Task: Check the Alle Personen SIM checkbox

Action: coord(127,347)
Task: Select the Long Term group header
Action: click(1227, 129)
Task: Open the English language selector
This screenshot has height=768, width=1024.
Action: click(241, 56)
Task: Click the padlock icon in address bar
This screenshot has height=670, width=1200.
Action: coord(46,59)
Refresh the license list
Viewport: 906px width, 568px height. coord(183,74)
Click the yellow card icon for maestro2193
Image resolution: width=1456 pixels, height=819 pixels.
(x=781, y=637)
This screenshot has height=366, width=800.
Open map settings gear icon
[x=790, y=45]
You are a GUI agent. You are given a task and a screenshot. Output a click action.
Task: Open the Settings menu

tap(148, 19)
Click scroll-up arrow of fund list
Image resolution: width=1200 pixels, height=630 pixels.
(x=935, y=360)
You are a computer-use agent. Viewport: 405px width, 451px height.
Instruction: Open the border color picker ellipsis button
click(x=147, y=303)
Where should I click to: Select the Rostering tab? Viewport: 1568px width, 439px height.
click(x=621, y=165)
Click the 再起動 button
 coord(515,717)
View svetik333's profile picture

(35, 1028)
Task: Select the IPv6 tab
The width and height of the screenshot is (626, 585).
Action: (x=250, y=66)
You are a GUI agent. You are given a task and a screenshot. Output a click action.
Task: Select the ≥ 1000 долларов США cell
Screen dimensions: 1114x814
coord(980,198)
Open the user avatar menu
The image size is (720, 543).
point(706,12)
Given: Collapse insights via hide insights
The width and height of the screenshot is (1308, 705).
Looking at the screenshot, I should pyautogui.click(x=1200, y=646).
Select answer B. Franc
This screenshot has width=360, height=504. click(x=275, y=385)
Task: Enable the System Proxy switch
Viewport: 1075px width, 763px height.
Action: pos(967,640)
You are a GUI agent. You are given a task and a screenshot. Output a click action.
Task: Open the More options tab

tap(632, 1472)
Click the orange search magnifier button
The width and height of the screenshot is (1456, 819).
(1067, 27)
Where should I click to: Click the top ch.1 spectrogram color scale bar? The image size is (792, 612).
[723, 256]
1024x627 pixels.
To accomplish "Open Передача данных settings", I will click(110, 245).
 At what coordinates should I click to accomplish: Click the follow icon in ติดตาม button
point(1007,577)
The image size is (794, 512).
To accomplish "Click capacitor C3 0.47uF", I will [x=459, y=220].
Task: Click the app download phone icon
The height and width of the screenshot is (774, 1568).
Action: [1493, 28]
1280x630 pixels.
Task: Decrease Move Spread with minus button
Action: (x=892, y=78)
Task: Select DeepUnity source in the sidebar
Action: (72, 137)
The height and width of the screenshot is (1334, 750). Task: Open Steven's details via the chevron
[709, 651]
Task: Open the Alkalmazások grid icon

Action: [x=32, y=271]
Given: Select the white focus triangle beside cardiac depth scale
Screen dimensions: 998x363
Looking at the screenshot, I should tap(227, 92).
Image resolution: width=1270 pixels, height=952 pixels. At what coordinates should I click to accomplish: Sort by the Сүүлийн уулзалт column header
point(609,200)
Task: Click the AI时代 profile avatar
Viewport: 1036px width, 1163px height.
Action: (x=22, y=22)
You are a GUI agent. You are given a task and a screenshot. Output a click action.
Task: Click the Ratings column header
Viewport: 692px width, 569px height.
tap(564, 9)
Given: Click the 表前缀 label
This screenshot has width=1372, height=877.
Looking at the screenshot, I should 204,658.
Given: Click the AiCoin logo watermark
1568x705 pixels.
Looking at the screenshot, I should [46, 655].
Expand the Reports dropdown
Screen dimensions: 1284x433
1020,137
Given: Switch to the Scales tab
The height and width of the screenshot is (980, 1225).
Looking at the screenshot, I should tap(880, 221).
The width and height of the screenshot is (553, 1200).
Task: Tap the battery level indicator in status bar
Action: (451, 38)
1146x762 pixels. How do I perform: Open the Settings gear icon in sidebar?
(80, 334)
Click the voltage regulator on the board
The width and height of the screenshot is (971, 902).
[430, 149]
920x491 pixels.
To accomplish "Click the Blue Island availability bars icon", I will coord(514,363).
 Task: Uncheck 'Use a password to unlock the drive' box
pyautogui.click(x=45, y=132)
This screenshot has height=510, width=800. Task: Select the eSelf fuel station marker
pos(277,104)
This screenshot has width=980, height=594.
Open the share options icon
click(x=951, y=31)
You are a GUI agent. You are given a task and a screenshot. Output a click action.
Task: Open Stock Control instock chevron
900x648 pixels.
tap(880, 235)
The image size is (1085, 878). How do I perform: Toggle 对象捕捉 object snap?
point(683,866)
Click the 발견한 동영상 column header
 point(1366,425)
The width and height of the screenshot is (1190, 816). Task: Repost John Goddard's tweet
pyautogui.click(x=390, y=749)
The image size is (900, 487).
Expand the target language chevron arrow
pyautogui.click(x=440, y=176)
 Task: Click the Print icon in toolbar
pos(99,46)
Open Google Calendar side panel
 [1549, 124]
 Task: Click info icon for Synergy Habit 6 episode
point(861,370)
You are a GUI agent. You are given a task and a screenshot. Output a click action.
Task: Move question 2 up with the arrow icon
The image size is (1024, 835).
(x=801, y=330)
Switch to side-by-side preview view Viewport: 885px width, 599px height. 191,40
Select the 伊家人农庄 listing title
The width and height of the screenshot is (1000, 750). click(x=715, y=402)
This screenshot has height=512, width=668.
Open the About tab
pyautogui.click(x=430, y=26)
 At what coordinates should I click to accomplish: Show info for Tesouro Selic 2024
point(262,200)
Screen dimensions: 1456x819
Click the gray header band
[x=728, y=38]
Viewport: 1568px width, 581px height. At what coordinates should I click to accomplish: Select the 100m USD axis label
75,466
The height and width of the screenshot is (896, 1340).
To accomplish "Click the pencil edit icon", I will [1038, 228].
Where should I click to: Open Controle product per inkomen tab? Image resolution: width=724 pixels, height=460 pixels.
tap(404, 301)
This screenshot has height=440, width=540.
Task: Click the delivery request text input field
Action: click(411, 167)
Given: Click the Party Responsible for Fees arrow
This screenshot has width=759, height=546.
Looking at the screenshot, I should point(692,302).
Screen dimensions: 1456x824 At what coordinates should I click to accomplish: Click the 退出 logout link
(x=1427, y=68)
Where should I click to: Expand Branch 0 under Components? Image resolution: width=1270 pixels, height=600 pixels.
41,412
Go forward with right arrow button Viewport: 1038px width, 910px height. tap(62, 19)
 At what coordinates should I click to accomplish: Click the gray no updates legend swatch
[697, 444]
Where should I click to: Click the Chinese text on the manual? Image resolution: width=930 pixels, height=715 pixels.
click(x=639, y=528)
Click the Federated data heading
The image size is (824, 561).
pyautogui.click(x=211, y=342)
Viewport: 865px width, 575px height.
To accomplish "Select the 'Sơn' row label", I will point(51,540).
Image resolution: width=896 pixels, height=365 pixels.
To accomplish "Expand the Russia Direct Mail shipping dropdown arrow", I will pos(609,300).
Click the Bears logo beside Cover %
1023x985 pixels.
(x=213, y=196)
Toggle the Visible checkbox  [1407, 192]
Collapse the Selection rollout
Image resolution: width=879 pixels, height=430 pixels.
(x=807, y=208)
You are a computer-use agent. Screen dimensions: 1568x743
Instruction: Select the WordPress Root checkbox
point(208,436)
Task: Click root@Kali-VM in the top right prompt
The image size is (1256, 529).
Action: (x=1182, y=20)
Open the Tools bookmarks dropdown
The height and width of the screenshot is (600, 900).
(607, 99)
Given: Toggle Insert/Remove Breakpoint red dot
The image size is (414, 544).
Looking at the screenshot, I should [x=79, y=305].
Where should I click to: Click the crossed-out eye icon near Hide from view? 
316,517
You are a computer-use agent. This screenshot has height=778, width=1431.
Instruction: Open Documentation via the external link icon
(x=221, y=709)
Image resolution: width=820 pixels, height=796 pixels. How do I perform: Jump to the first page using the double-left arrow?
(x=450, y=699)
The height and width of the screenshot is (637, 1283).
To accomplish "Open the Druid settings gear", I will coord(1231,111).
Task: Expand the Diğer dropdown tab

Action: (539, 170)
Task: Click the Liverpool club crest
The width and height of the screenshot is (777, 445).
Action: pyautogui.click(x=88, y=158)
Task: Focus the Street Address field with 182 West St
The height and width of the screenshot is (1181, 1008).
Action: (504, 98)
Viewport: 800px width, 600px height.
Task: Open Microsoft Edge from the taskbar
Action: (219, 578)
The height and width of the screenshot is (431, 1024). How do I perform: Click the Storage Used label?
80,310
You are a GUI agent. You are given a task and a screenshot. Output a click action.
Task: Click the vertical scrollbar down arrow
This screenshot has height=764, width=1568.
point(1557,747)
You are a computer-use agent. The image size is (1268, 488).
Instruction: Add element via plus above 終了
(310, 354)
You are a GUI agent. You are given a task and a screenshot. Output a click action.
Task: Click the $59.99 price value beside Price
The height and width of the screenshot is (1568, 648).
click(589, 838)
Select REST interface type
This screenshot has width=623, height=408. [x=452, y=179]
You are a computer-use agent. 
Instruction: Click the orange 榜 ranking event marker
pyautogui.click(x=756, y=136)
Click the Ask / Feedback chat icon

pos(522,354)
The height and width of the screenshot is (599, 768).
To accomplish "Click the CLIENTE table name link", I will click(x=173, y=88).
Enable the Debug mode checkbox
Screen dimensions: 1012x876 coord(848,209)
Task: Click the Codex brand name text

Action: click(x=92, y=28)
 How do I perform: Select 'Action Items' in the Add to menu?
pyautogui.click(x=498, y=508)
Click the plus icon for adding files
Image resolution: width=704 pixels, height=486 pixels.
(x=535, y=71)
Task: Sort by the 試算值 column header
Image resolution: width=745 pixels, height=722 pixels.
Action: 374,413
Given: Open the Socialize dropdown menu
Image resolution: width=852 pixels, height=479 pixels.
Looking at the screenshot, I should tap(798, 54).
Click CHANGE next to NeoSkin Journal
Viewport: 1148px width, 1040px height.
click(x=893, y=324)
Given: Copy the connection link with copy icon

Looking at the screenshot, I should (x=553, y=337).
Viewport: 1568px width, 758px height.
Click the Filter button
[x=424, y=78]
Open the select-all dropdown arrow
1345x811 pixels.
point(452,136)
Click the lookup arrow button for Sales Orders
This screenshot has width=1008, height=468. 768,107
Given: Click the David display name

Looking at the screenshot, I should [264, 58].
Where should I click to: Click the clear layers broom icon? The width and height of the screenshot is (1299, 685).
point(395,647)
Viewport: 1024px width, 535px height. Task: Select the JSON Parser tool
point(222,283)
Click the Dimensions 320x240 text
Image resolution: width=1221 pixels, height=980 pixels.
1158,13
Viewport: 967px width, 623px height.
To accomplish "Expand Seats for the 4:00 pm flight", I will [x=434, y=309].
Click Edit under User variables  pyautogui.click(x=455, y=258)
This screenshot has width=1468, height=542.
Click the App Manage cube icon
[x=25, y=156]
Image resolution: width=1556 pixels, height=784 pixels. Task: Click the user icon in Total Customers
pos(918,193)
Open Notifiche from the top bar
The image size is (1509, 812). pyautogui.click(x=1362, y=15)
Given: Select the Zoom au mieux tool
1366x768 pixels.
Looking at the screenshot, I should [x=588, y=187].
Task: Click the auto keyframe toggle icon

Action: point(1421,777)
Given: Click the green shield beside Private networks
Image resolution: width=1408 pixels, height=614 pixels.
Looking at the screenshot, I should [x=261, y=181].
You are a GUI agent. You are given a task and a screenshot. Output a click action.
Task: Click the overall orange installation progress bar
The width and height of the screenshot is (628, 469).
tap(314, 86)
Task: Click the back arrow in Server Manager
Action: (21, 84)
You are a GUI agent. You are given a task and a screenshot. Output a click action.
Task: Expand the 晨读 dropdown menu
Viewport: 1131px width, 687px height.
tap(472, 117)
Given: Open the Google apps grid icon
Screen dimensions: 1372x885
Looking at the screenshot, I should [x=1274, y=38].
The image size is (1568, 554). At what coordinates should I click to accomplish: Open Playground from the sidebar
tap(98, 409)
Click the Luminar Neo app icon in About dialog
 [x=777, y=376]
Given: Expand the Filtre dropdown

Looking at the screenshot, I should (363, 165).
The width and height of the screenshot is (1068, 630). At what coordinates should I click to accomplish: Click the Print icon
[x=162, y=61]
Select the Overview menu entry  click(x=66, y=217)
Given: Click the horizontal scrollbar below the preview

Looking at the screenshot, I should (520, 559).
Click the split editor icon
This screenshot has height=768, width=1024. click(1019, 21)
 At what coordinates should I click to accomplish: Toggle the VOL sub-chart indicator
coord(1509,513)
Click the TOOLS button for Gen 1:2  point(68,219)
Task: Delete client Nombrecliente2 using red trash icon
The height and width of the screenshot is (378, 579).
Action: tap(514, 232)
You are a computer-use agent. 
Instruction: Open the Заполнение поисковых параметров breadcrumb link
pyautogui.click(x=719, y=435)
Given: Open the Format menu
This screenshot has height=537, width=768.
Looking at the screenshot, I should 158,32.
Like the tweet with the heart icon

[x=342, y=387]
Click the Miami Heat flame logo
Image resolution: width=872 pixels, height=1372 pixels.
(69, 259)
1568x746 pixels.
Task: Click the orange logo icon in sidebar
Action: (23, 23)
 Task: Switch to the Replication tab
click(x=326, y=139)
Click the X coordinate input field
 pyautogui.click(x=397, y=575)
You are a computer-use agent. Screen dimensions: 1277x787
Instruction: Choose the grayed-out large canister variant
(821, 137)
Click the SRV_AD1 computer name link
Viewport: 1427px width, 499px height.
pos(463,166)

## Description of the task
Look through the entries above and list every line containing "avatar".

## Solved exercise
Open the user avatar menu
Task: Click the AI时代 profile avatar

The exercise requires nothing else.